The first question that you want to ask Carson Kressley, fashion guru from Bravo's hit show "Queer Eye for the Straight Guy" is:
"What was in your coffee?"
Although it's 9 o'clock on a Saturday morning, a time when even his most adoring fans are stifling yawns and wiping sleep from their eyes, Kressley is working the food court at the Queens Center mall in Elmhurst like a tiny blond dervish.
Dressed in a Gucci shirt, simple Levis and brown Frye boots, Kressley mugs for the cameras, talks a mile a minute and delights the quickly growing crowd with his oh-so-risque zingers.
"I'm so glad they named the mall after me," said Kressley, widening his eyes and emphasizing the word "Queens."
Kressley came to the freshly renovated mall Saturday to give free fashion consultations to four men who want to improve their look.
Alex Lopez, 34, is a New York City firefighter whose girlfriend can't stand his stained jeans and dark T-shirts; Bill Zengel's wife complains that her 45-year-old advertising executive husband's style is just "too plain and ordinary." Richard Simmons' wife wants to see an upgrade in her 55-year-old construction engineer husband's trendy, yet casual style. And Kerry Burke, 42, a New York Daily News reporter wants relief at least on this day from his "burnt out cop" look.
Kressley swirls into action, replacing jeans with linen pants, T-shirts with colorful cotton duds that button, and sneakers with funky sandals and stylish shoes.
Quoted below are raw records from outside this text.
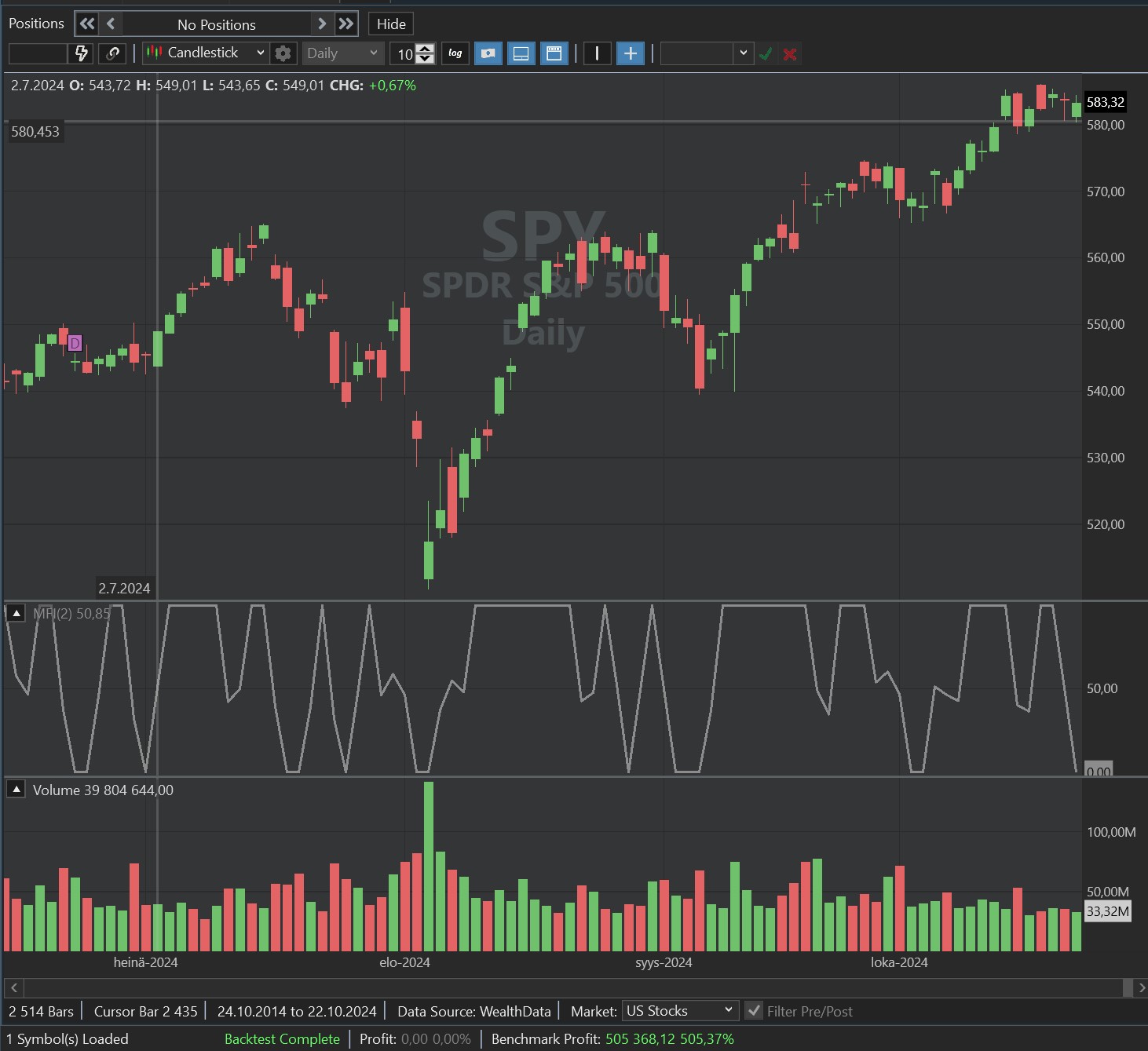Click the lightning bolt symbol button
Viewport: 1148px width, 1051px height.
[81, 53]
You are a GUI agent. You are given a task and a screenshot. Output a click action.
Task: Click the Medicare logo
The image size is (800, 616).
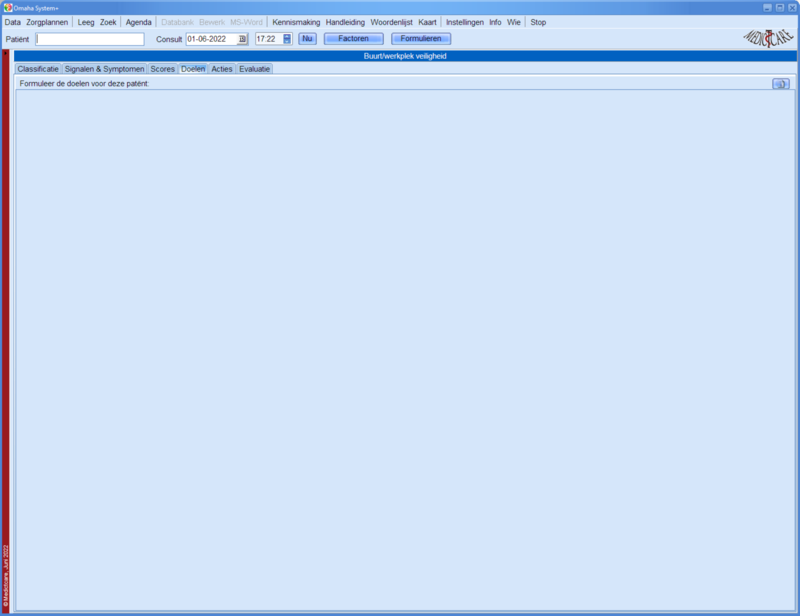pyautogui.click(x=766, y=38)
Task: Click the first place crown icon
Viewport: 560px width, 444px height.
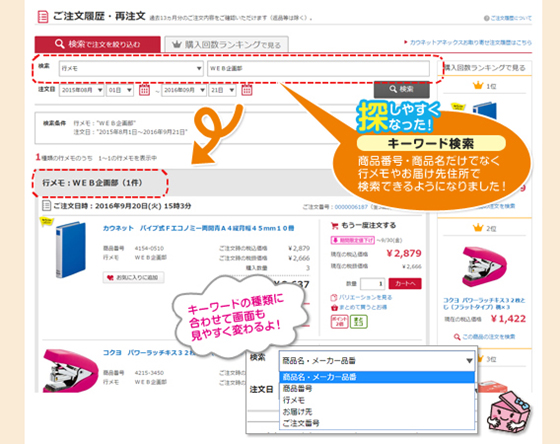Action: pos(478,86)
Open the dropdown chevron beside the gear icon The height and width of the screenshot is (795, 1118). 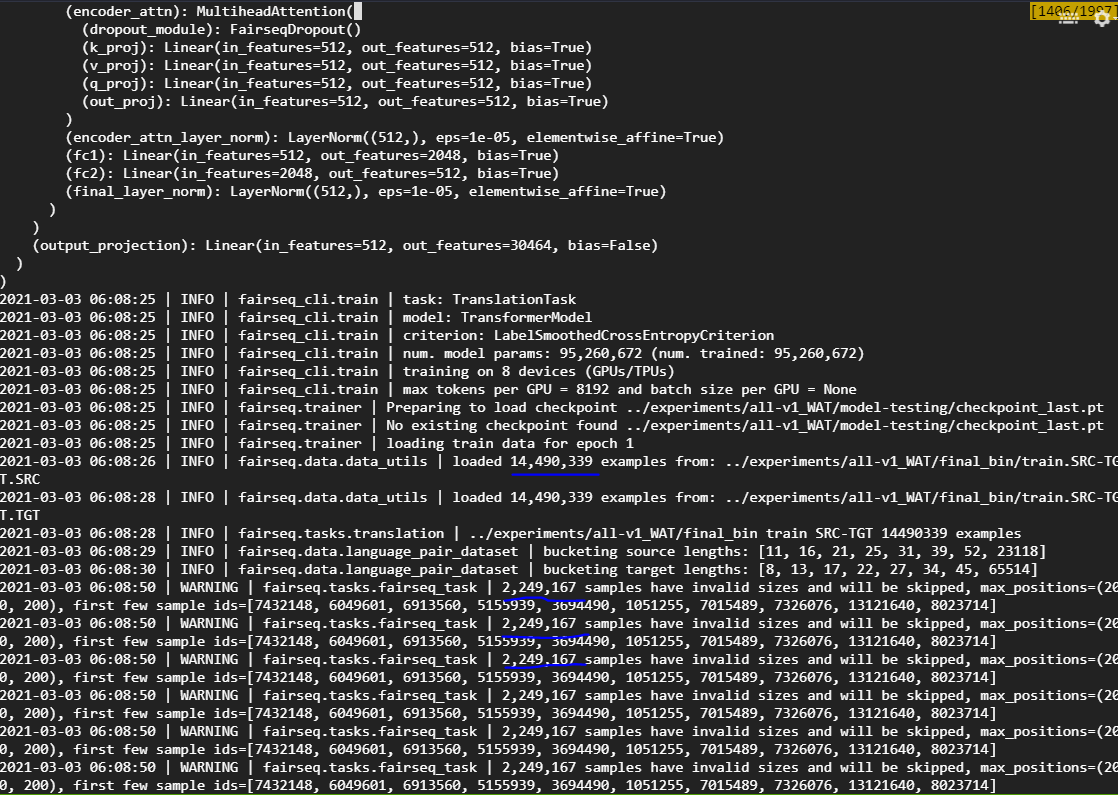[x=1115, y=19]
And of course, he is "tszuj"-ing, (pronounced jooging) his word for tweaking or making better. "Tszuj not, unless you be tszujed," Kressley says solemnly as he sticks his shirt back into his jeans.
Kressley, who says he's coming out with a book in September called "Off the Cuff," says he enjoys his work on "Queer Eye," the show where he is one of five gay men known as the "Fab 5" who help spruce up the lives of straight guys.
He also said he wouldn't mind giving real estate mogul Donald Trump, star of his own hit reality show "The Apprentice" a fashion consultation.